AIM 1: Per the DefaultAzureCredential text, why should a production setup use a specific credential such as ManagedIdentityCredential instead?

## Begin TEXT EXTRACT

DefaultAzureCredential is convenient for development but requires careful consideration in production. In production, consider using a specific credential (e.g., ManagedIdentityCredential) to avoid latency issues, unintended credential probing, and potential security risks from fallback mechanisms.

Run-level middleware

Run-level middleware uses the same builder pattern, applied inline for a specific invocation:

// Run-level middleware: applied to a specific run only
async Task<AgentResponse> DebugMiddleware(
    IEnumerable<ChatMessage> messages,
    AgentSession? session,
    AgentRunOptions? options,
    AIAgent innerAgent,
    CancellationToken cancellationToken)
{
    Console.WriteLine($"[Debug] Input messages: {messages.Count()}");
    var response = await innerAgent.RunAsync(messages, session, options, cancellationToken);
    Console.WriteLine($"[Debug] Output messages: {response.Messages.Count}");
    return response;
}

async IAsyncEnumerable<AgentResponseUpdate> DebugStreamingMiddleware(
    IEnumerable<ChatMessage> messages,
    AgentSession? session,
    AgentRunOptions? options,
    AIAgent innerAgent,
    [EnumeratorCancellation] CancellationToken cancellationToken)
{
    Console.WriteLine($"[Debug] Input messages: {messages.Count()}");
    await foreach (var update in innerAgent.RunStreamingAsync(messages, session, options, cancellationToken))
    {
        yield return update;
    }
}

// Apply run-level middleware by building a decorated agent inline for this specific call
Console.WriteLine(await baseAgent
    .AsBuilder()
        .Use(runFunc: DebugMiddleware, runStreamingFunc: DebugStreamingMiddleware)
    .Build()

## End TEXT EXTRACT
## Begin MATERIAL TO PROCESS

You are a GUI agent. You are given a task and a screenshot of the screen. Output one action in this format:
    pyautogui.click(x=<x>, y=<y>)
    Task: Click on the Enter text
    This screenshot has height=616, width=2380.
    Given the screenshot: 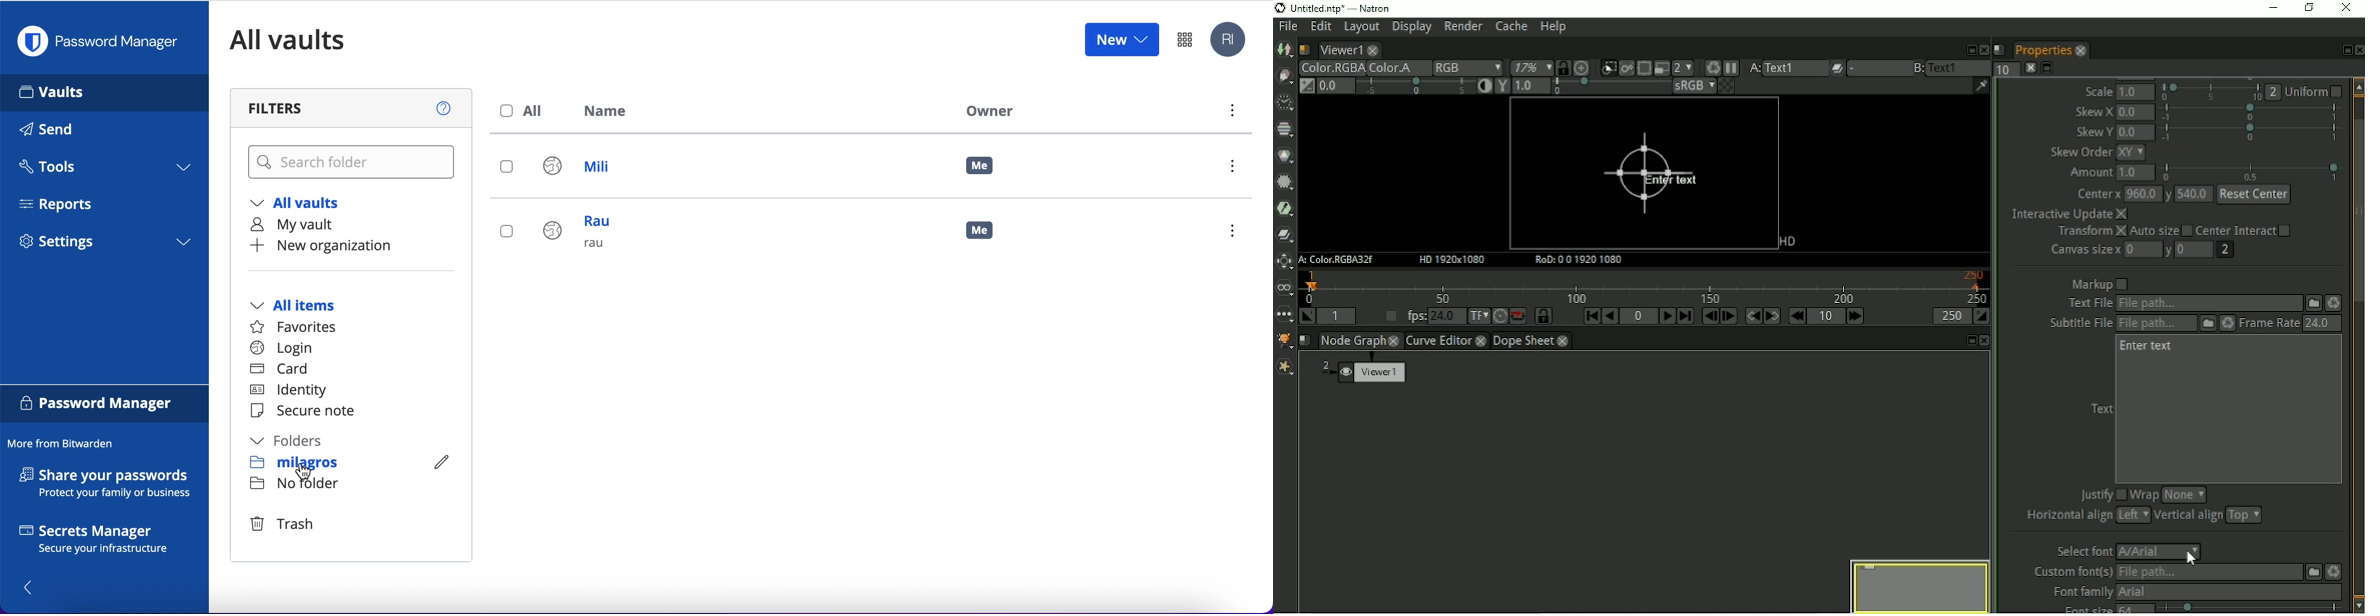 What is the action you would take?
    pyautogui.click(x=1648, y=175)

## End MATERIAL TO PROCESS

AIM 2: Rewrite the entries from their start through the line containing "This screenshot has", with "GUI agent" changed to "desktop agent" and nothing else altered.

FINAL RESULT 1: A specific credential avoids latency issues and unintended credential probing. It also avoids potential security risks from fallback mechanisms.

FINAL RESULT 2:
You are a desktop agent. You are given a task and a screenshot of the screen. Output one action in this format:
    pyautogui.click(x=<x>, y=<y>)
    Task: Click on the Enter text
    This screenshot has height=616, width=2380.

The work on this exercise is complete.